President Obama signed the executive order Sunday, which calls for educational institutions receiving federal military funding to "prevent abusive and deceptive recruiting practices" by giving veterans standardized forms listing benefits and enrollment options. Higher-education establishments will also be required to work more closely with potential student veterans and allow more lenience if their service interferes with classes.

John Mikelson, the coordinator of the UI Veterans Center, said the university does not take the same measures as some other colleges to recruit veterans and active-duty soldiers.

"The University of Iowa has always welcomed veterans back in the community," he said. "But we are not aggressively recruiting active-duty soldiers."

According to the order, some institutions have recruited veterans with injuries and emotional vulnerabilities without providing them proper support and have encouraged them to take out expensive institutional loans instead of the federal option.

The order primarily focuses on online, for-profit colleges, which Mikelson said are popular among service members with tight schedules.

"Some of these [online] programs are highly desirable because of the way the military trains," he said. "But others have caught on that the government will pay so much per credit hour.
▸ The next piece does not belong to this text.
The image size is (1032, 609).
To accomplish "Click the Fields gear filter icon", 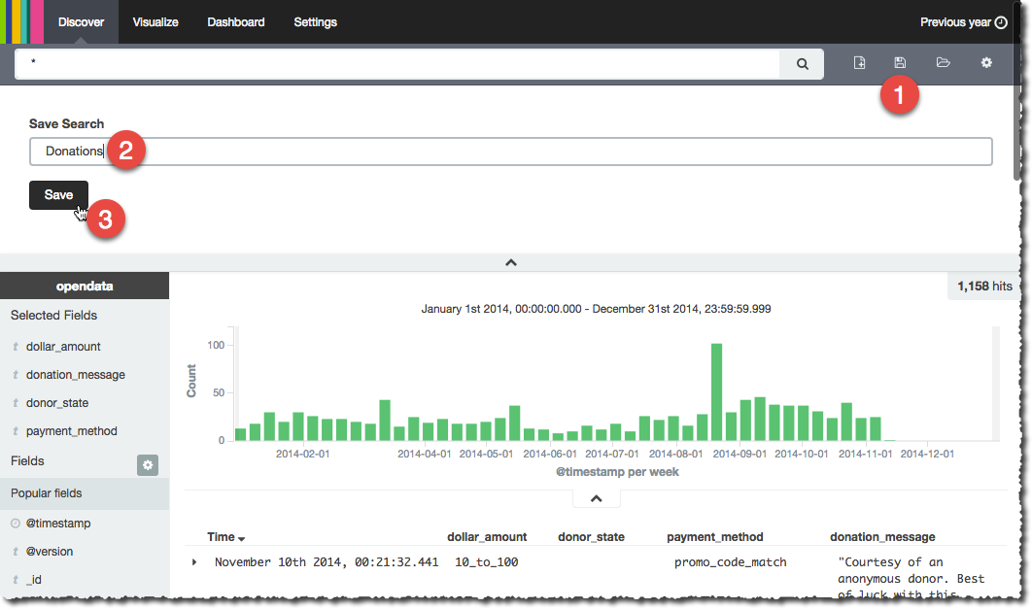I will coord(148,465).
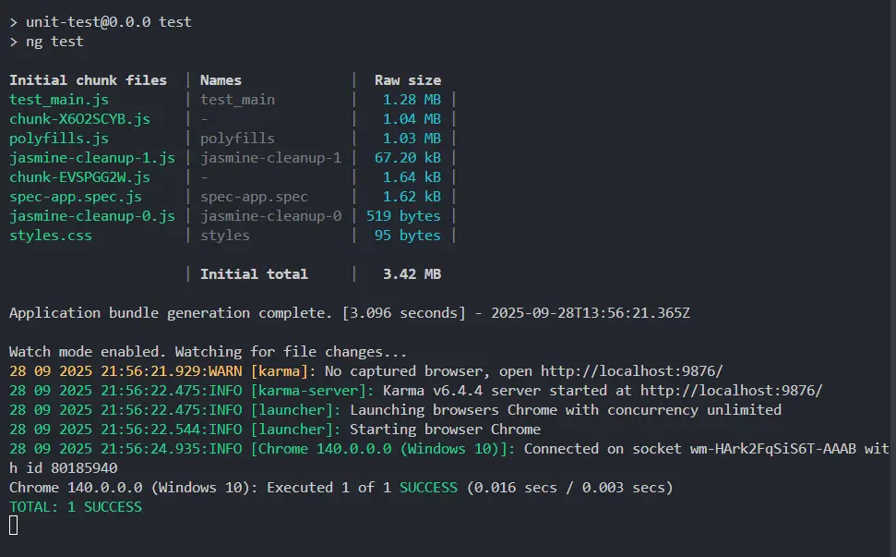
Task: Click the "ng test" command text
Action: pyautogui.click(x=54, y=42)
Not to say that there aren't some very good online schools, but there are some that are just out there for the money."

Veterans receive funding for a college education through the GI Bill, which was first passed in 1944.
Officials from DeVry University said they had been receiving many calls asking for their response to the bill but declined to comment.

Marine and UI Veterans Association Vice President Scott Lyon said he was glad to see an effort that could protect fellow service members, even though he wasn't recruited by the UI.
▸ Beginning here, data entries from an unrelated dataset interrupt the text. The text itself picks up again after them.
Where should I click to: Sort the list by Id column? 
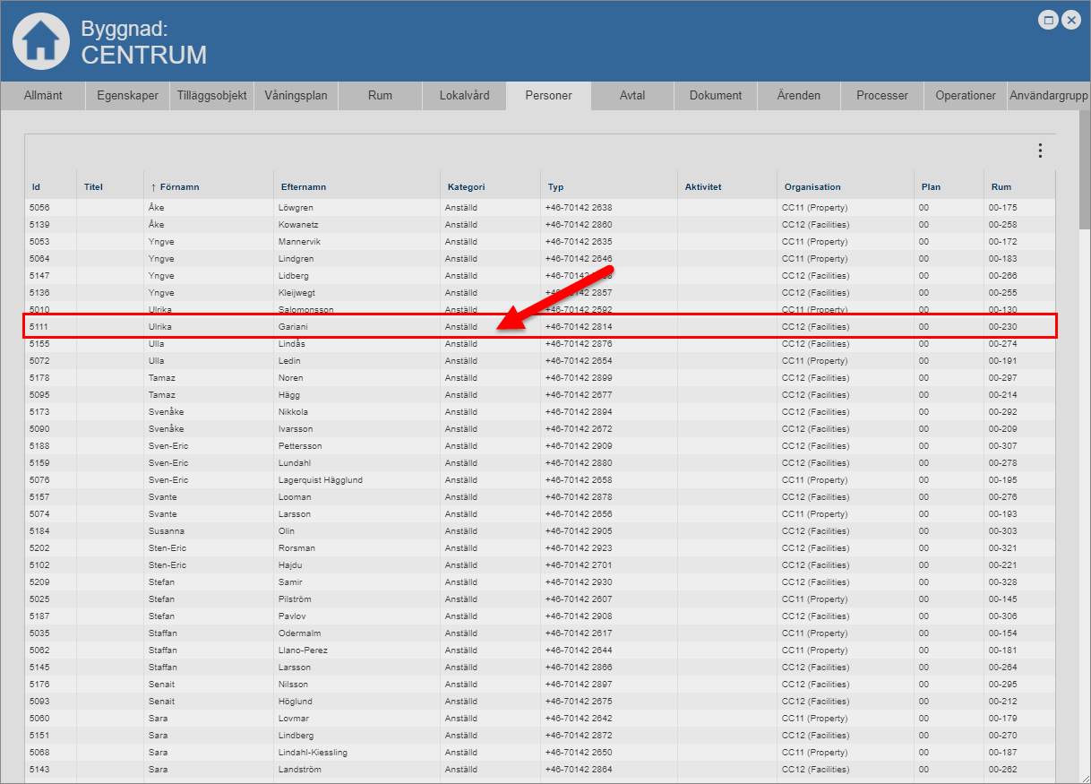tap(36, 187)
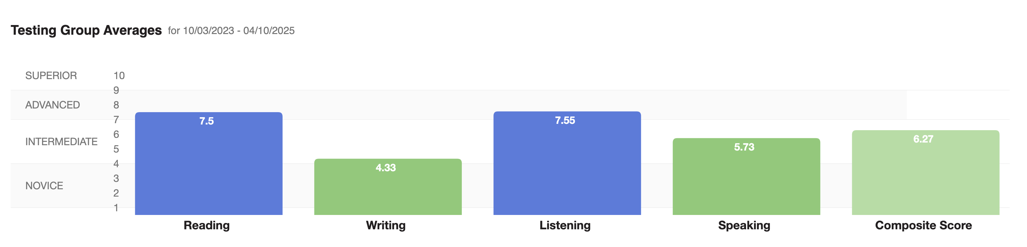Viewport: 1027px width, 247px height.
Task: Click the SUPERIOR level label
Action: (51, 75)
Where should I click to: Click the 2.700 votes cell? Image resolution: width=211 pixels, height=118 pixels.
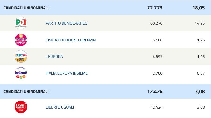point(157,73)
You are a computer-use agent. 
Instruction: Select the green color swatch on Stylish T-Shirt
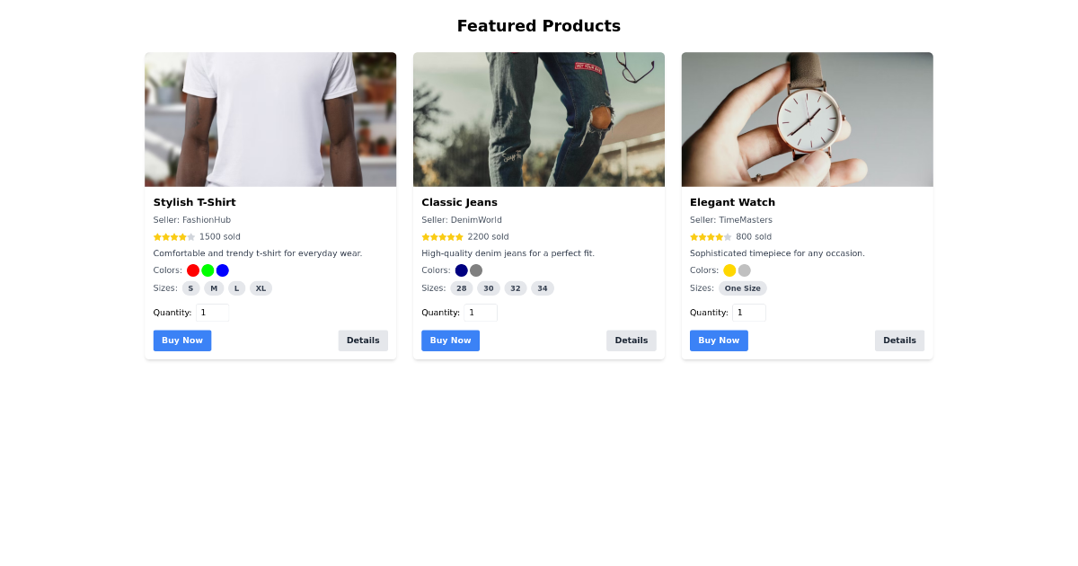coord(208,270)
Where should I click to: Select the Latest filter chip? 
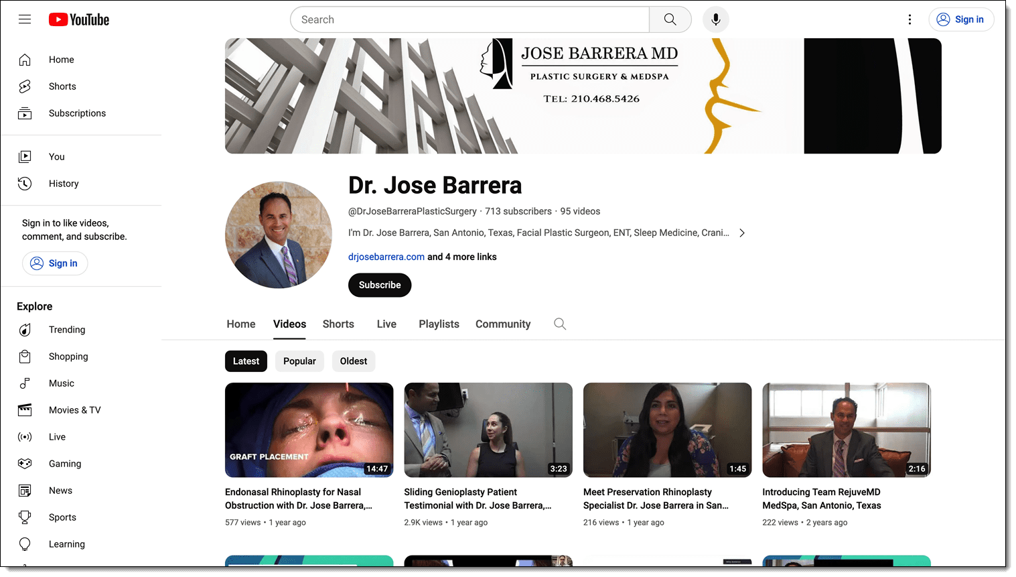click(x=246, y=361)

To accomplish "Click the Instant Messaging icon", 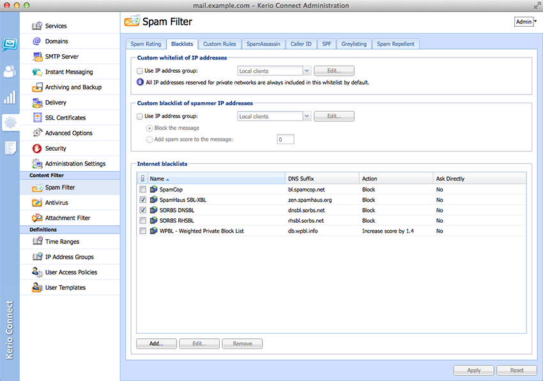I will (x=37, y=72).
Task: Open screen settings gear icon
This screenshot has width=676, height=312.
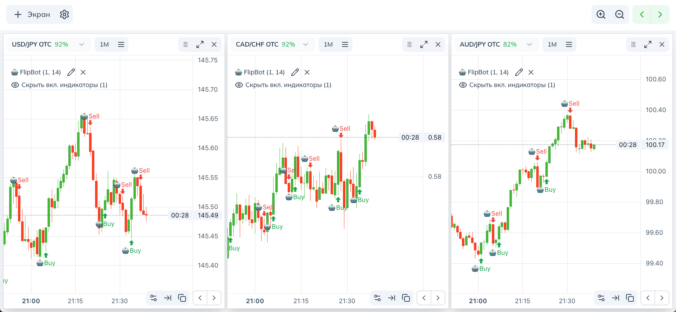Action: [x=64, y=14]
"As far as the GI benefits goes, I think [the order] is a good thing," the third-year law student said. "I think there was evidence of these schools abusing the benefits. I think it's not a bad thing that they're trying to rein in these colleges."

Sen. Tom Harkin, D-Iowa, supported Obama's decision in a recent press release.

"I went to school on the GI Bill and know how important these benefits are for veterans' success," said Harkin, who served in the Navy from 1962 to 1967. "I applaud President Obama's leadership in protecting this generation of veterans against fraud and abuse and ensuring they receive the same quality education that my generation did."

Mikelson also said he supports the president's decision to create the executive order.

"I think that [Obama has] laid out some very simple principles for schools with integrity to call upon veterans," the former Army medic said. "I think that by making the schools sign agreements as far as legitimacy is just a consumer-protection step."

The ambiguity of the term "aggressive" allows for specific incidents to be assessed, Mikelson said.

"I think executive orders are written fairly vague on purpose so that the people on the ground can assess individual situations," he said.